(Data entries)
------------

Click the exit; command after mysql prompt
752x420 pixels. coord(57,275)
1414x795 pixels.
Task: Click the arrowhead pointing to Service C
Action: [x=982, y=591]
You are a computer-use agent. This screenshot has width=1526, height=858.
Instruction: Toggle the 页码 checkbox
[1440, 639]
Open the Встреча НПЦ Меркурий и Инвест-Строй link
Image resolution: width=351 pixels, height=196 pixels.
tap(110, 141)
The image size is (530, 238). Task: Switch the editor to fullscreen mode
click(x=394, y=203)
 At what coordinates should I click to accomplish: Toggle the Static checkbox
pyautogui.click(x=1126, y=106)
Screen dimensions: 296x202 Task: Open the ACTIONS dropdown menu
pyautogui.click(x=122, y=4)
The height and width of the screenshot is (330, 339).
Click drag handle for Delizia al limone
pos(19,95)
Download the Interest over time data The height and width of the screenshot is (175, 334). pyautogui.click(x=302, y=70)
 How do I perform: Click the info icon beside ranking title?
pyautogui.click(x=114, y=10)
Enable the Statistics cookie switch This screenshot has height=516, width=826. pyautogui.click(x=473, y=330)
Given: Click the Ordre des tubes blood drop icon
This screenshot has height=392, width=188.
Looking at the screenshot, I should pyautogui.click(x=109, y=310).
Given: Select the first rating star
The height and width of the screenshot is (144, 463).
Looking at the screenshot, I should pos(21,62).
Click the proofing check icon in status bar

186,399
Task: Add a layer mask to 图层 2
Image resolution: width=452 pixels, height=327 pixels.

------------

WHAT THE TASK ASKS = Write out the items again, substituting "tick box" for every occurrence of "checkbox" and leaving everything else unchanged.

FULL SOLUTION =
Click the exit; command after mysql prompt
752x420 pixels. coord(57,275)
1414x795 pixels.
Task: Click the arrowhead pointing to Service C
Action: [x=982, y=591]
You are a computer-use agent. This screenshot has width=1526, height=858.
Instruction: Toggle the 页码 tick box
[1440, 639]
Open the Встреча НПЦ Меркурий и Инвест-Строй link
Image resolution: width=351 pixels, height=196 pixels.
tap(110, 141)
The image size is (530, 238). Task: Switch the editor to fullscreen mode
click(x=394, y=203)
 At what coordinates should I click to accomplish: Toggle the Static tick box
pyautogui.click(x=1126, y=106)
Screen dimensions: 296x202 Task: Open the ACTIONS dropdown menu
pyautogui.click(x=122, y=4)
The height and width of the screenshot is (330, 339).
Click drag handle for Delizia al limone
pos(19,95)
Download the Interest over time data The height and width of the screenshot is (175, 334). pyautogui.click(x=302, y=70)
 How do I perform: Click the info icon beside ranking title?
pyautogui.click(x=114, y=10)
Enable the Statistics cookie switch This screenshot has height=516, width=826. pyautogui.click(x=473, y=330)
Given: Click the Ordre des tubes blood drop icon
This screenshot has height=392, width=188.
Looking at the screenshot, I should pyautogui.click(x=109, y=310).
Given: Select the first rating star
The height and width of the screenshot is (144, 463).
Looking at the screenshot, I should pos(21,62).
Click the proofing check icon in status bar

186,399
Task: Add a layer mask to 图层 2
Image resolution: width=452 pixels, height=327 pixels.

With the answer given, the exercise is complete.